ENUNCIADO 1
Traduce al inglés esta oración del texto sobre el marxismo: "Toda ideología tiene muertos a sus espaldas."
ENUNCIADO 2
Escribe una continuación del texto sobre el marxismo que arranque justo después de su última oración.

DOCUMENTO
# # # #

Decir que los extremos se tocan equivale a afirmar que un
marxista es lo mismo que un fascista, barbaridad muy
socorrida, pero profundamente vacua y estúpida. El marxismo,
aparte de una teoría económica, es una filosofía y, sobre
todo, un instrumento de estudio de la realidad y la
historia. Persigue la colectivización de los medios de
producción y la igualdad plena entre seres humanos, en
oposición al racismo, la xenofobia, el machismo, el
imperialismo o cualquier otra forma de dominación y
explotación de una persona sobre otra. Es interpretable y en
su nombre se han cometido atrocidades a lo largo de la
historia, pero eso no desvirtúa por un momento su validez
como método de análisis ni como proyecto de sociedad futura.
De hecho, muchos conservadores se apoyan en los
descubrimientos irrebatibles y las aportaciones teóricas y
científicas de Karl Marx para dotarse de herramientas a la
hora de estudiar el funcionamiento del capitalismo. Toda
ideología tiene muertos a sus espaldas. ¿Acaso tendría
sentido exigirle a un católico o un musulmán dejar de serlo
por las matanzas llevadas a cabo en nombre de sus
dioses?¿debemos dejar de ser demócratas por las muertes de
la Revolución Francesa? Evidentemente, no.
La derecha siempre habla de los crímenes del estalinismo,
pero nunca menciona, por ejemplo, a Salvador Allende,
presidente marxista democráticamente elegido por su pueblo y
derrocado por EEUU mediante un Golpe de Estado. Tampoco dice
nada de la conexión directa entre la acumulación de capital
de unos cientos y la pobreza extrema de millones. Habla de
gulags, pero no de todos los derechos que hoy disfrutamos
gracias al movimiento obrero de corte mayoritariamente
comunista. No tendríamos jornada laboral de ocho horas si no
fuera por los mártires anarquistas de Chicago. El derecho a
voto de los trabajadores y las mujeres fue también
conseguido con sangre obrera, ya que, en un principio, el
voto era sólo privilegio de los propietarios. No habría
vacaciones pagadas, ni Sanidad Pública, ni Educación
Pública, ni bajas por maternidad, ni pensiones, de no ser
por la labor de los sindicatos de clase y la lucha de los de
abajo. En España, si hubo un colectivo que luchó por la
democracia y pagó con muertos su oposición a la dictadura,
ese fue el colectivo comunista. En este país, la izquierda
puede presumir de haber estado siempre de parte de la
democracia; la derecha, no. Igualmente, fueron los
postulados de izquierda los que vencieron en la II Guerra
Mundial a una derecha que necesitó hacerse fascista para
preservar sus privilegios. Surge entonces el Estado de
bienestar como consecución de la lucha de carácter
antifascista de la clase obrera europea.

# # # #

EXTRACTO DE DATOS
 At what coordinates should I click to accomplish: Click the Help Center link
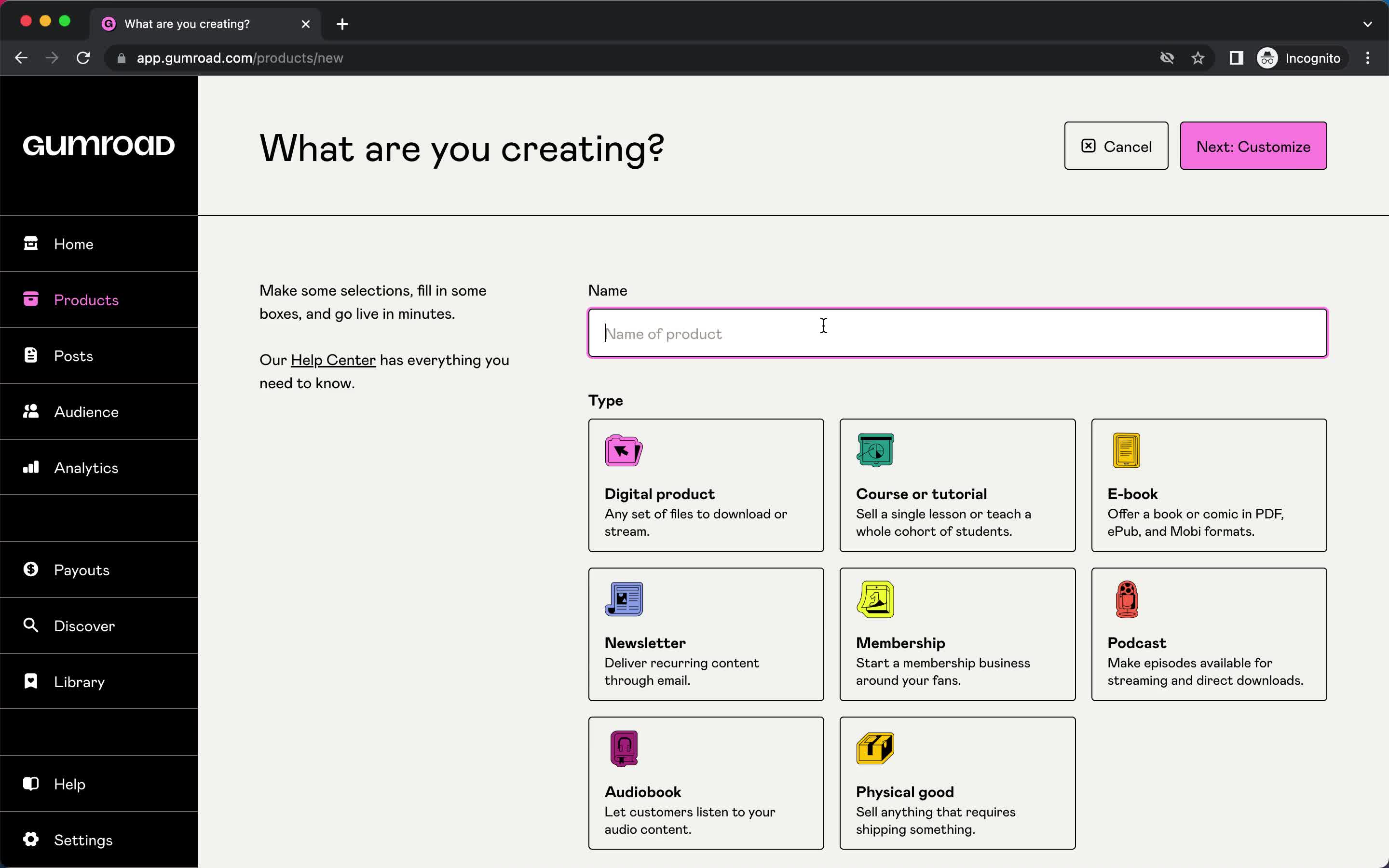tap(333, 359)
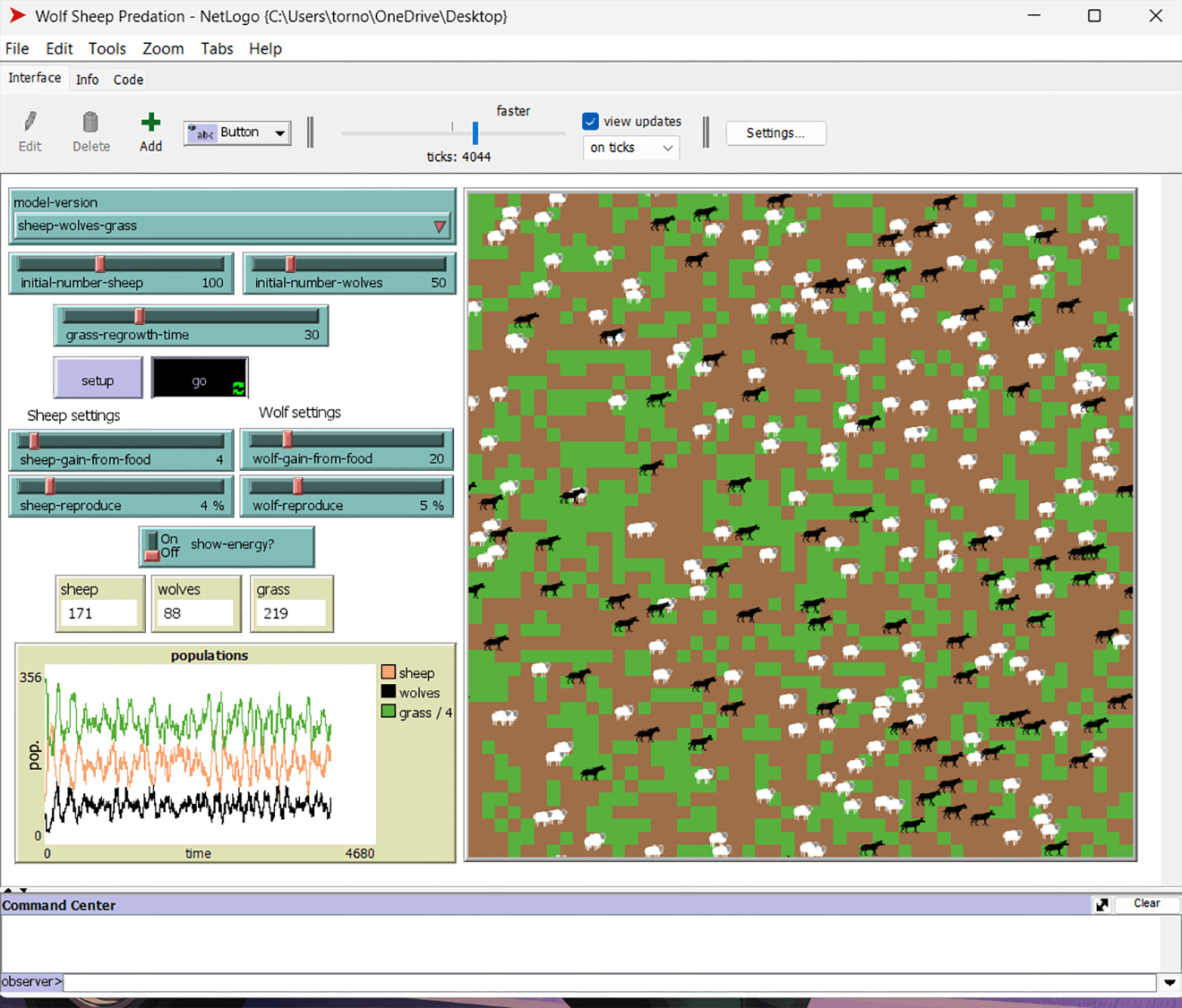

# # # #

RESPUESTA ESCRITA 1
Every ideology has deaths on its conscience.

RESPUESTA ESCRITA 2
El fascismo, en contraposición al marxismo, es una ideología
que se basa, precisamente, en la superioridad de unos sobre
otros. No necesita que sean los hombres quienes perviertan
su mensaje, sino que conlleva un mensaje criminal en sí
mismo. Es un instrumento del poder, un movimiento
contrarrevolucionario que adopta el lenguaje revolucionario
para embaucar a las masas. El movimiento fascista siempre ha
surgido cuando los privilegiados han tenido miedo de los
avances sociales. La historia así lo demuestra. Es sabido
que, asustado por el triunfo de las izquierdas en las
elecciones, el empresario Juan March financió el Golpe de
Estado de 1936 que precedió a la “cruzada” franquista,
versión española del fascismo. También sabemos lo bien que
le vino Franco al clero y a los componentes de la clase
dominante durante cuarenta años, muchos de los cuales siguen
conservando su poder hoy día. Hitler llegó al gobierno
gracias a la ayuda de la banca, grandes empresas alemanas
como Volkswagen hicieron sustanciosos beneficios a costa de
la explotación de la clase trabajadora durante los oscuros
días del nazismo y muchos antiguos nazis fueron apoyados por
el bloque capitalista en la República Federal Alemana de la
posguerra. Pinochet aparece como respuesta al Gobierno
marxista de Allende y todas las dictaduras militares
impuestas por la CIA en el Cono Sur a partir de los años 60
surgen, al igual que las de África o Asia, como recurso del
poder ante el avance de las guerrillas y los movimientos
sociales que pedían participación democrática, soberanía,
pan y tierra. Aparecen como garantía de un sistema económico
que utiliza los cauces democráticos mientras le sirven, pero
que no duda en asumir otros métodos cuando lo necesita. En
todos estos casos de gobiernos fascistas aparece un
denominador común: el marxismo como principal enemigo.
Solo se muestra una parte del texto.